In the deployment patterns extract, what cold start latency range is given as a drawback of serverless inference?

* _SOURCE EXTRACT_
+ + + +

FP16: Almost free performance boost
INT8 PTQ: Good for most models
INT8 QAT: When accuracy matters
INT4: Only if accuracy loss acceptable

Deployment Patterns

1. Serverless Inference

Deploy models as cloud functions (AWS Lambda, Cloud Functions).

# AWS Lambda handler
import json
import boto3

# Load model at cold start
s3 = boto3.client('s3')
s3.download_file('my-bucket', 'model.onnx', '/tmp/model.onnx')

session = ort.InferenceSession('/tmp/model.onnx')

def lambda_handler(event, context):
    # Parse input
    data = json.loads(event['body'])
    
    # Inference
    outputs = session.run(None, {"input": data['features']})
    
    return {
        'statusCode': 200,
        'body': json.dumps({'prediction': outputs[0].tolist()})
    }

Pros:

No server management
Auto-scaling
Pay per request

Cons:

Cold start latency (1-10s)
Size limits (250MB Lambda)
Timeout limits (15min Lambda)

Best for:

Infrequent inference
Variable load
Small models (<250MB)

2. Dedicated Instances

Run model servers on EC2/GCE/Azure VMs.

# FastAPI server
from fastapi import FastAPI
import torch

app = FastAPI()

# Load on startup (no cold start)
@app.on_event("startup")
async def load_model():
    global model
    model = torch.load("model.pt")
    model.eval()

@app.post("/predict")
async def predict(features: list):
    with torch.no_grad():
        prediction = model(torch.tensor(features))
    return {"prediction": prediction.item()}

# Run with Gunicorn
# gunicorn -w 4 -k uvicorn.workers.UvicornWorker main:app

Pros:

No cold starts
Full control
No size limits

Cons:

Always-on cost
Manual scaling
Infrastructure management

Best for:

Consistent high traffic
Large models
Low latency requirements

3. Managed Services

Use cloud ML serving (AWS SageMaker, GCP Vertex AI).

# AWS SageMaker deployment
import sagemaker

# Create model
model = sagemaker.Model(
    model_data="s3://bucket/model.tar.gz",
    image_uri="<docker-image>",
    role=role
)

# Deploy
predictor = model.deploy(
    instance_type="ml.g4dn.xlarge",
    initial_instance_count=2,
    endpoint_name="my-model-endpoint"
)

# Predict
result = predictor.predict(data)

Pros:

Built-in auto-scaling
A/B testing
Model monitoring
Multi-model endpoints

Cons:

Higher cost
Vendor lock-in
Less control

Best for:

Enterprise production
Multiple models
Need monitoring/governance

4. Edge Deployment

Deploy on devices (mobile, IoT, embedded).

# TensorFlow Lite (mobile)
converter = tf.lite.TFLiteConverter.from_saved_model("saved_model/")
converter.optimizations = [tf.lite.Optimize.DEFAULT]
tflite_model = converter.convert()

# Save
with open('model.tflite', 'wb') as f:
    f.write(tflite_model)

# Android/iOS loads this model locally

Requirements:

Small model size (<10MB ideal)

+ + + +

* _SUPPLIED MATERIAL_
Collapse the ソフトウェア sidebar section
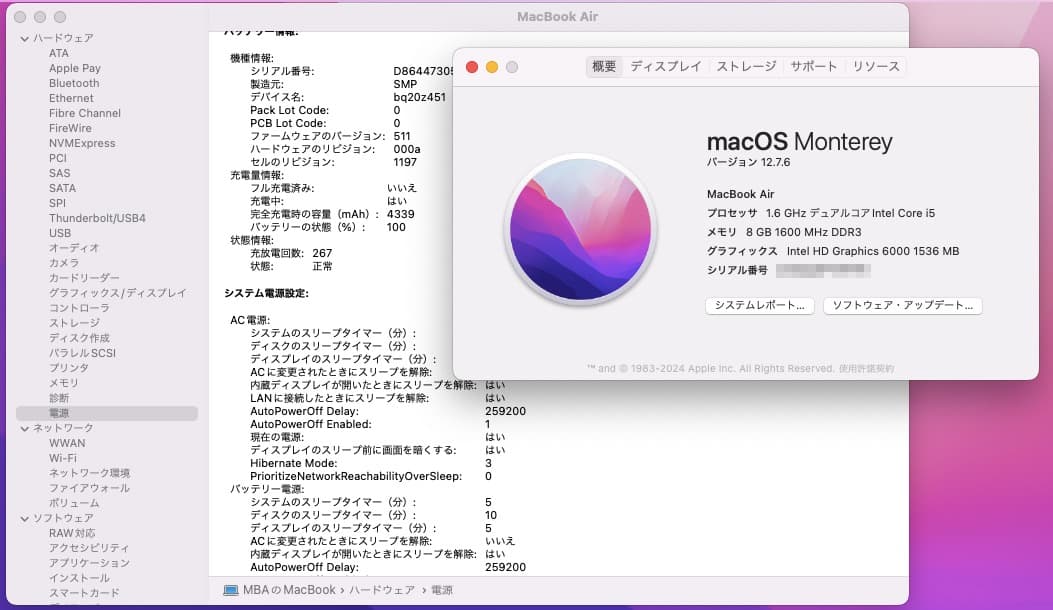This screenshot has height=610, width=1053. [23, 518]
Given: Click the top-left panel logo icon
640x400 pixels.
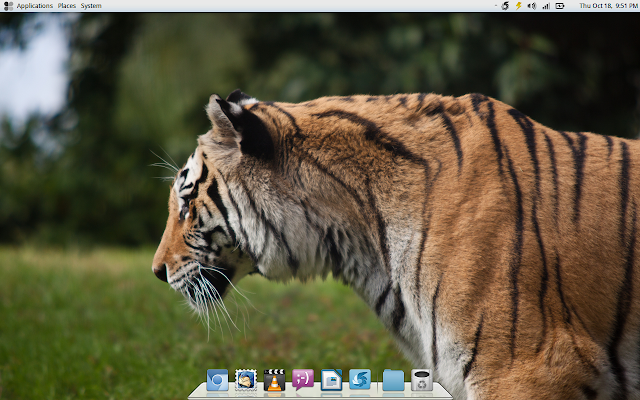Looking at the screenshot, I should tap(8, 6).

+ + + +

* _OUTPUT OF THE EXERCISE_
1-10 seconds